I fisici lo chiamano, in gergo, entanglement. Un meccanismo non proprio intuitivo: due particelle quantistiche intrinscamente accoppiate tra loro, in modo tale che ciascuna di esse si “accorga” istantaneamente di tutto ciò che succede all’altra. Anche se sono molto lontane. Sembra fantascienza, eppure è realtà. Ed è alla base dell’ultimo esperimento degli scienziati del centro di ricerca Quantop al Niels Bohr Institute della University of Copenhagen, che sfruttando questa bizzarra proprietà sono riusciti a teletrasportare informazioni tra due nuvole di atomi di gas distanti mezzo metro tra loro.

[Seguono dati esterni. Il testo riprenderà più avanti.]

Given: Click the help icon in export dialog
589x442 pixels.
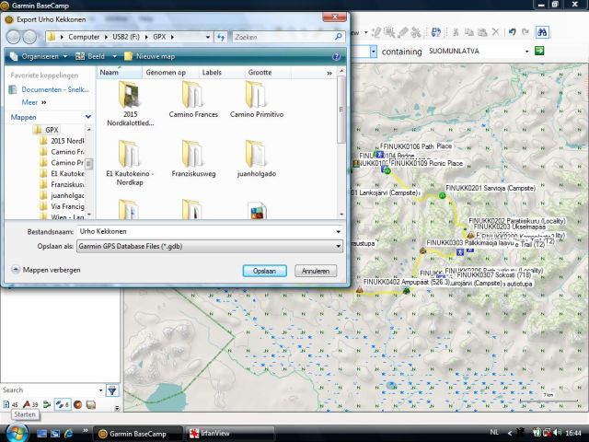Looking at the screenshot, I should pos(337,56).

Gli scienziati hanno pubblicato il loro lavoro sulla rivista Nature Physics: “Il risultato che abbiamo ottenuto è un grande passo in avanti nel campo dell’informazione quantistica“, commenta orgoglioso Eugene Polzik del Quantop, uno degli autori della ricerca. Nel loro esperimento, i fisici hanno utilizzato due contenitori di vetro, ciascuno dei quali contiene una nube di miliardi di atomi di gas di cesio. I due “bicchieri” non sono in alcun modo collegati l’uno all’altro, ma le informazioni vengono teletrasportate da una nube all’altra per mezzo di luce laser

Il meccanismo funziona press’a poco così: entrambi i contenitori sono immersi in un forte campo magnetico, e quando il laser (sintonizzato a una specifica lunghezza d’onda) colpisce gli atomi del gas, i loro elettroni più esterni reagiscono, “puntando” nella stessa direzione. Semplificando, si può dire che si comportano come piccole calamite orientate verso l’alto o verso il basso: è questa la caratteristica che va a comporre l’informazione quantistica, proprio come gli zero e gli uno dei bit tradizionali.

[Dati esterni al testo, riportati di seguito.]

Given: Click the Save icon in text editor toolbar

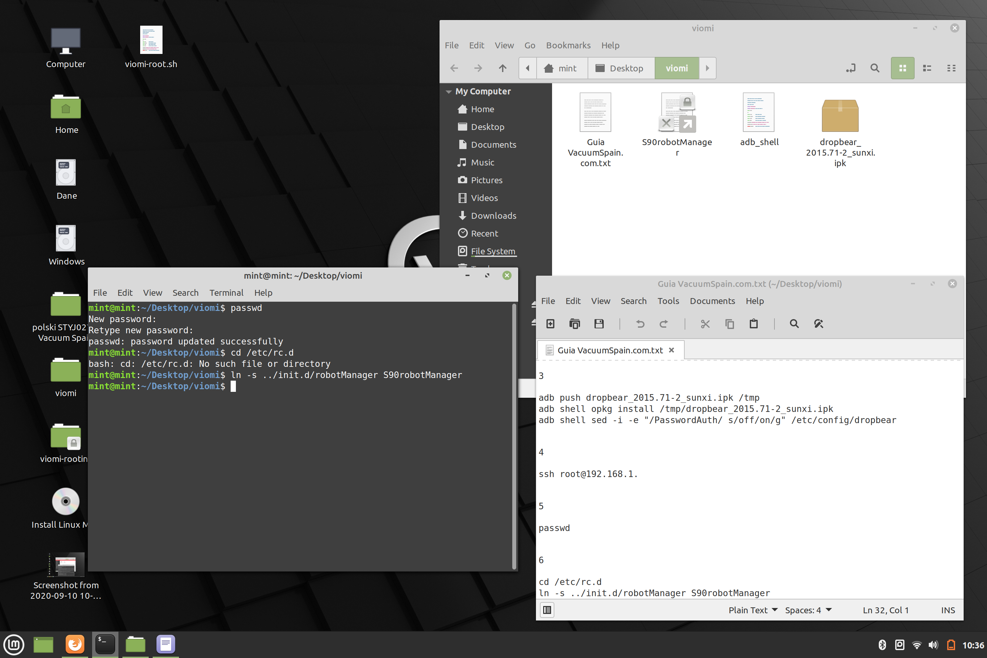Looking at the screenshot, I should click(599, 324).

Il gas eccitato dal laser emette fotoni, cioè particelle di luce, che contengono l’informazione. La luce viene quindi inviata all’altro contenitore e l’informazione viene “letta” e memorizzata da un rivelatore. A questo punto il segnale compie il percorso inverso: viene inviato nuovamente al primo gas, i cui atomi si orientano di conseguenza. Un meccanismo piuttosto complicato, non c’è che dire. Ma funziona. 

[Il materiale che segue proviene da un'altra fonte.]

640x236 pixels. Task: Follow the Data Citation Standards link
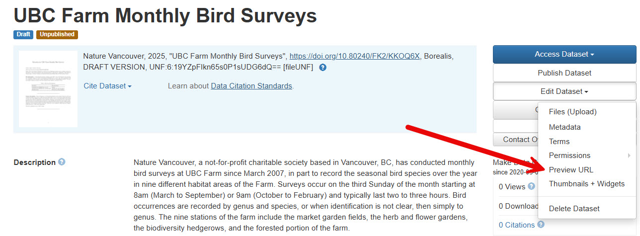pos(251,86)
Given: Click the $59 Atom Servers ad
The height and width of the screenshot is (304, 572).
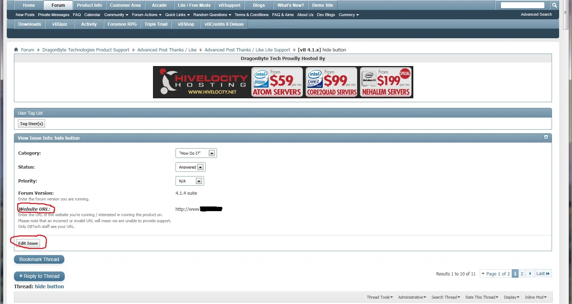Looking at the screenshot, I should point(277,82).
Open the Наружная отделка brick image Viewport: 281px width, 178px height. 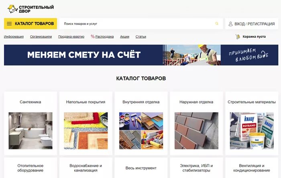pyautogui.click(x=196, y=131)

Gli scienziati puntano adesso ad aumentare la portata spaziale dell’apparato sperimentale. “Per ora siamo arrivati a mezzo metro. Ma dipende solo dalle dimensioni del laboratorio”, conclude Polzik. “Se avessimo abbastanza spazio, potremmo aumentare la portata, e, almeno in linea di principio, teletrasportare l’informazione anche fino a un satellite“. Staremo a vedere.